Article:

#####

Court rejects First Amendment defense for wiretap violations

  • A federal appellate panel found a television station and its investigative reporter in violation of federal and state wiretap laws for producing and airing a series of reports based on information from illegally obtained tape recordings.

A Texas television station and one of its reporters violated parts of federal and state wiretap laws when they procured and used illegal tape recordings of a wireless telephone conversation, a panel of the U.S. Court of Appeals in New Orleans (5th Cir.) ruled July 31.

The television station, Dallas’ WFAA-TV, and investigative reporter Robert Riggs may be civilly liable under the laws because they knew the recordings were made in violation of the law but they nonetheless continued to use them, the court said.

In an opinion by Judge Rhesa Barksdale, the appellate panel reversed and vacated several rulings for summary judgment in favor of the TV station and Riggs, affirming only a ruling that dismissed a federal damages claim against the two for enticing a third party to make the illegal tape recordings. The case has been remanded back to the U.S. District Court in Dallas.

In December 1994, Dallas-area resident Charles Harman began using a police scanner to listen to wireless telephone conversations by a neighbor, Carver Peavy, a trustee of the local school district. Harman began recording conversations in which Peavy allegedly discussed plans to unfairly interfere in the school district’s award of an insurance contract and threats against Harman.

#####

Given data:
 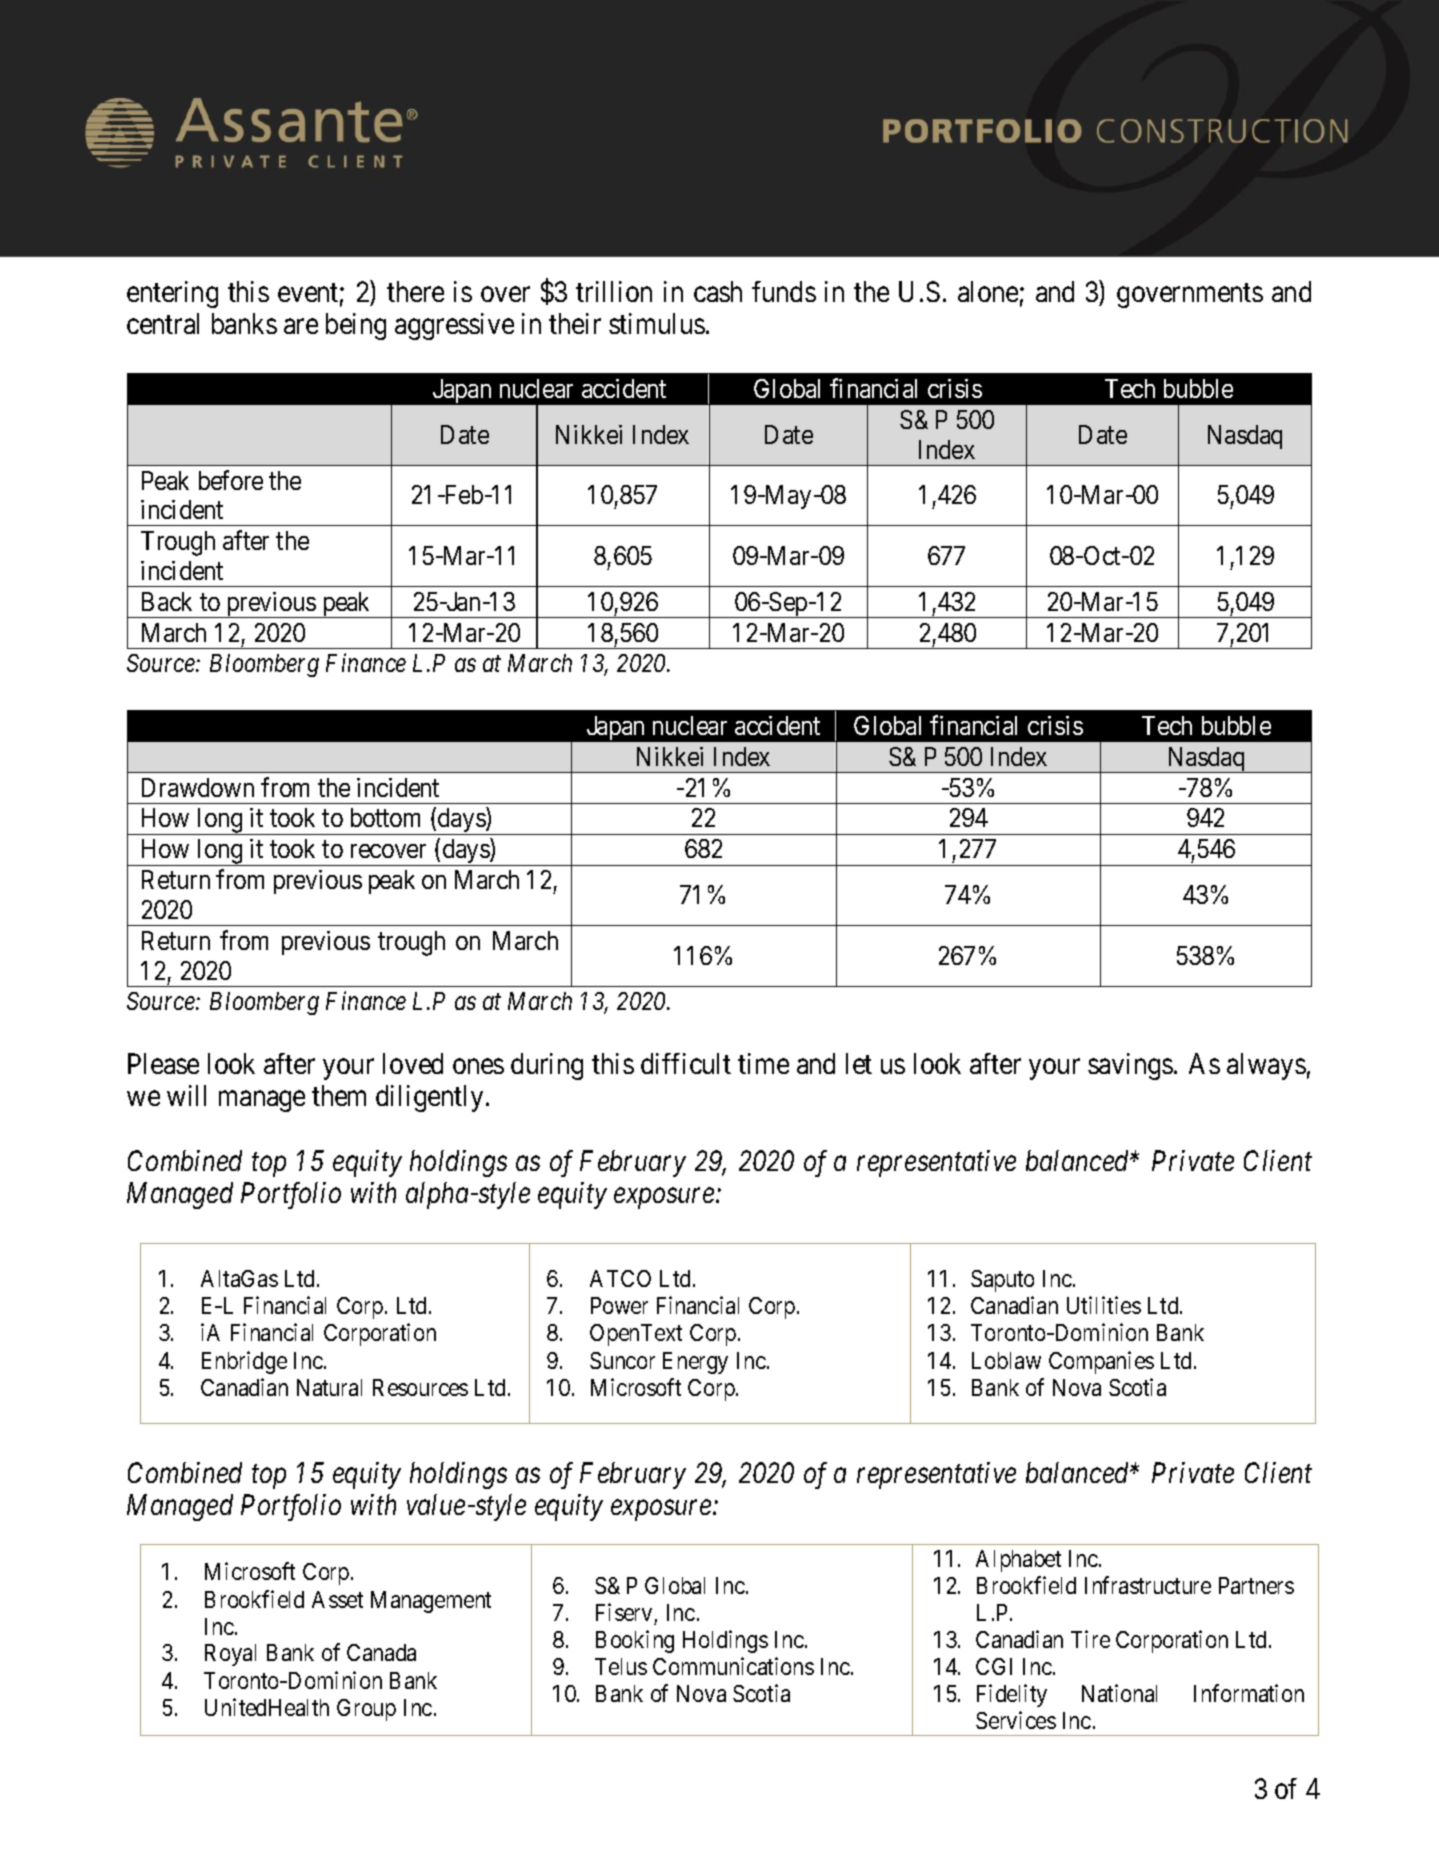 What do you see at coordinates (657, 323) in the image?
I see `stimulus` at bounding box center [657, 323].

#####

Tasks and exercises:
• a. Answer these questions using the wiretap ruling article:
(i) Which court issued the ruling, and on what date?
(ii) Which judge wrote the opinion?
(iii) What position did Carver Peavy hold?
• b. From the wiretap ruling article, extract word for word the passage from "A Texas television" to "the court said.".
The material is separate from the wiretap ruling article and is not tied to it.

Completed exercise:
• a.
(i) A panel of the U.S. Court of Appeals in New Orleans (5th Cir.) issued it on July 31.
(ii) Judge Rhesa Barksdale wrote the opinion.
(iii) Carver Peavy was a trustee of the local school district.

• b.
A Texas television station and one of its reporters violated parts of federal and state wiretap laws when they procured and used illegal tape recordings of a wireless telephone conversation, a panel of the U.S. Court of Appeals in New Orleans (5th Cir.) ruled July 31.

The television station, Dallas’ WFAA-TV, and investigative reporter Robert Riggs may be civilly liable under the laws because they knew the recordings were made in violation of the law but they nonetheless continued to use them, the court said.